伊豆國
・伊豆國
伊豆の国の風俗強中の強にして、その気に乗る時は強し。
(伊豆の人の気は強い中でも特に強く、調子が良い時は強い)
その気に不乗時も強し。
(調子が良くない時も強い)
この国風とは云いながら、気質の稟る所都而清なる所を自然と得たるものなり。
(この気の強さは、自然の清らかさから来るのであろう)
雖然一花気にして、今日は互いに命を投げうたんと約する所の人にても少しも違有る則は、数日の約を一時に忘れて、俄かに亦遺恨の甚た強くして、大敵と成って、あたら施さん事を常に巧みにする風俗なり。

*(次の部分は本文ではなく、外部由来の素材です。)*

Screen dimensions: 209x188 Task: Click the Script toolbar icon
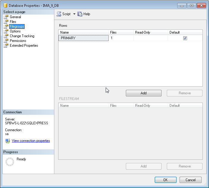[59, 14]
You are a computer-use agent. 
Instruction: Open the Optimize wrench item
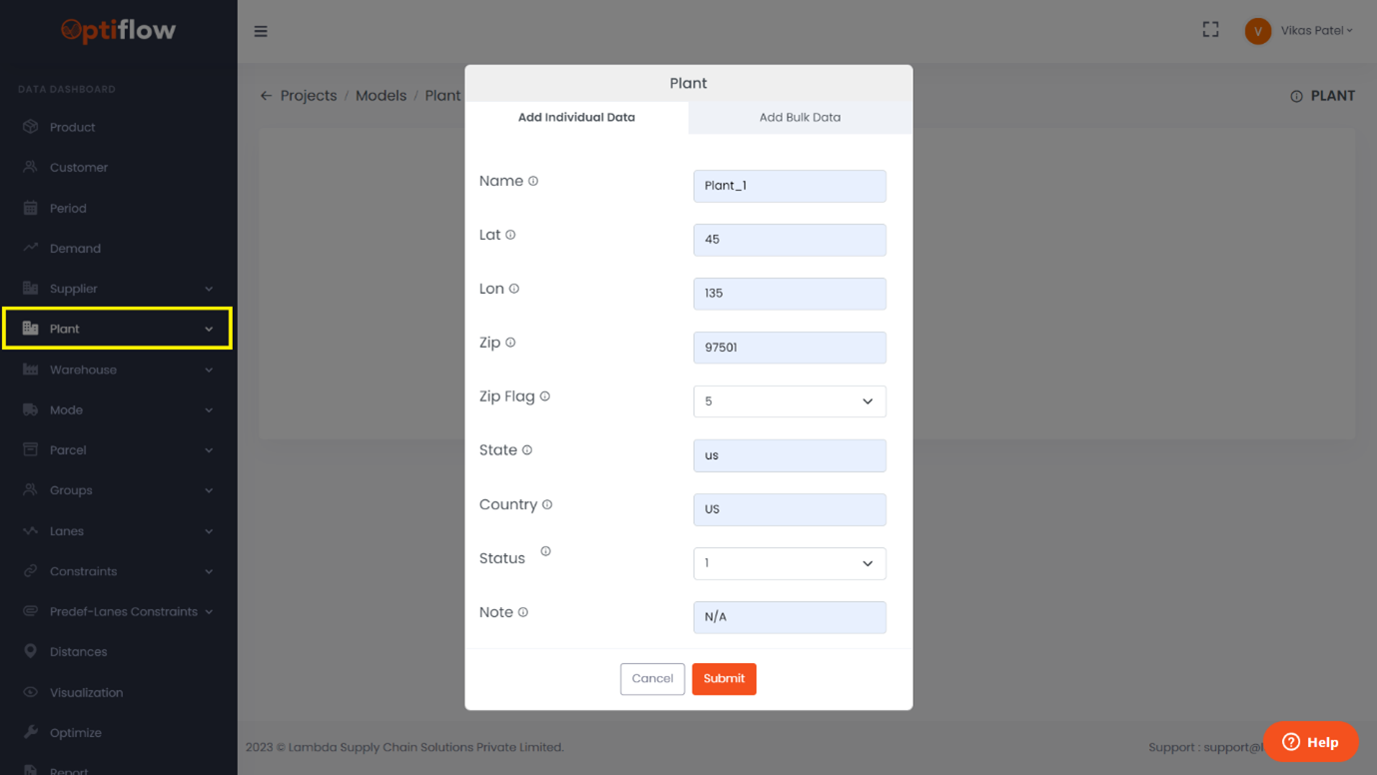coord(75,733)
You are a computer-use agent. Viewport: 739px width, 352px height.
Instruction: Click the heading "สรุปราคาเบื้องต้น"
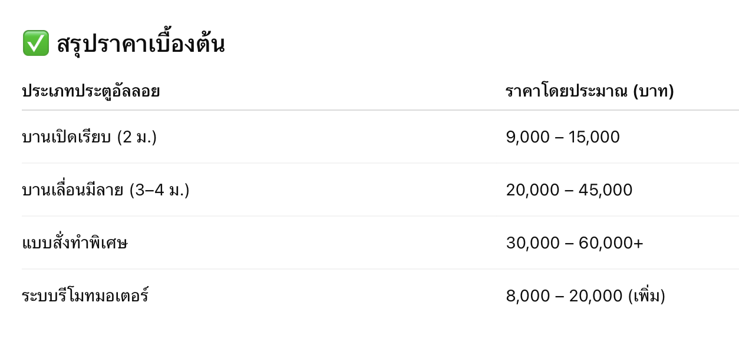pos(141,44)
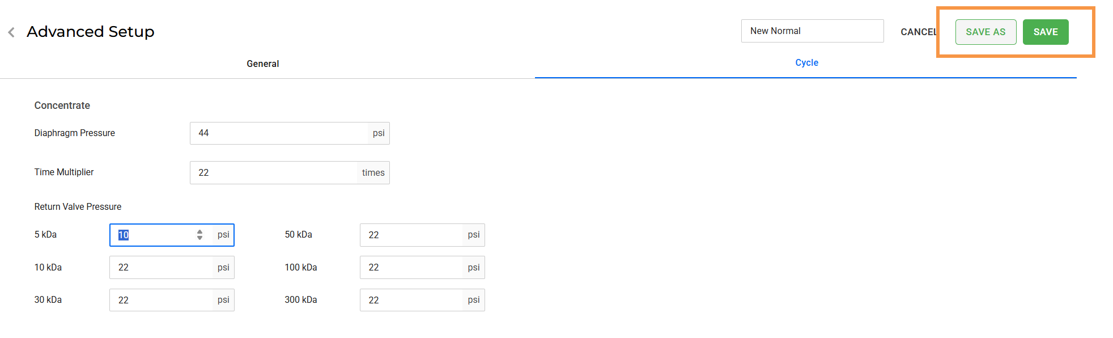Click the SAVE AS button
This screenshot has width=1113, height=338.
(x=985, y=32)
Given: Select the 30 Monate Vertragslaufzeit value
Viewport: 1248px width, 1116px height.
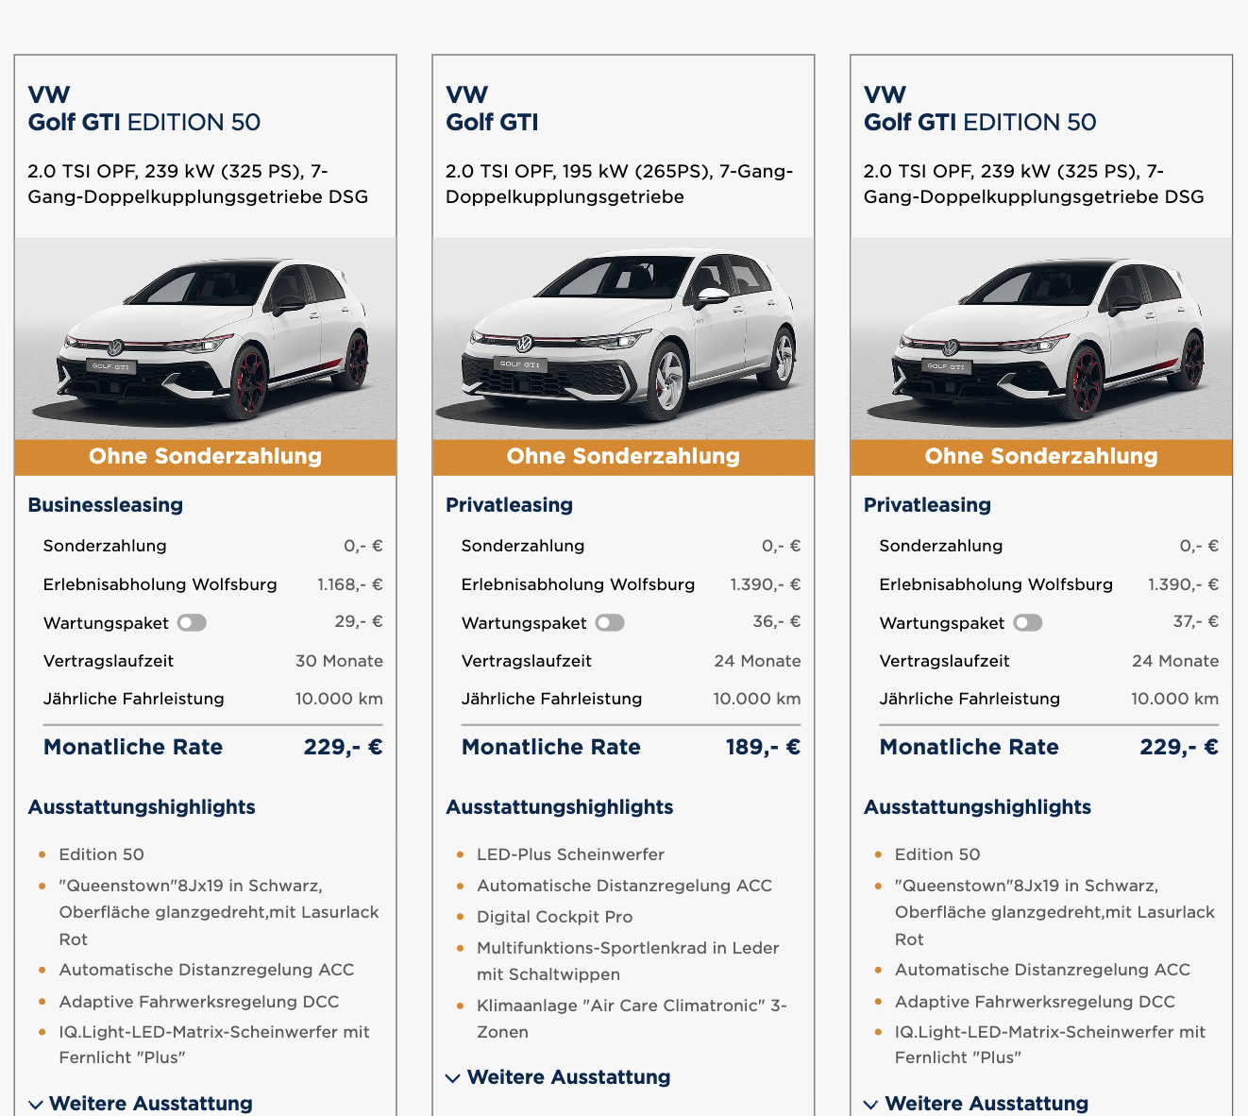Looking at the screenshot, I should pos(339,661).
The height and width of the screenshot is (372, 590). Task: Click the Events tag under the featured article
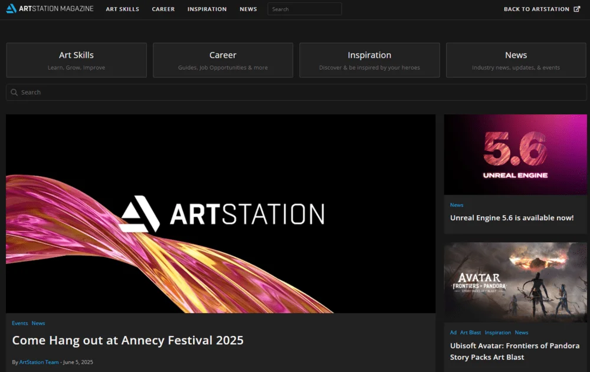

(しかしながら、気分が変わりやすく、今日互いに命をかけるほどの約束をしても、少しでも意にそぐわない事があれば、数日前の約束を忘れて、いきなり恨みだして、敵対してこちらの邪魔をしてくる)
然故に人皆気一統にして亦格別なり。
(だからかして志を同じとした時はとても固い結束となる)
この国を率いるには耳目よりして是を覆せしむべし。
(この国を率いるときは、中心よりも周囲から覆させるべきである)
気は皆天気にして陽也。
(この気質は天気に例えるなら太陽である)
陽は昇る也。
(太陽は昇るものである)
されは怒る気強故に、怒り深きものは名利を好むものなり。
(それは怒気が強いからで、怒気が強いものは名声・利益を好むものである)
いかにも随てこれを可服也。口伝
(下手に出て説得すれば成功しやすい、仔細は口伝による)
・超意訳
自然が多いからか、伊豆の人は調子とか関係なくとにかく気が強い。
ただ気分屋で気にくわない所があると昨日今日で敵になってしまう。
でも団結したときは梃子でも動かないから、周りから少しずつ軟化させるしかない。
気が強いって事は怒りっぽいって事で、そういう人は名声や利益に弱いから、おだてる様に説得すれば成功しやすいかもよ。
・私評
表立っては居ないが、言外に『面倒な田舎者』扱いが見え隠れする。
それでも駿河よりは好評価であると言えよう。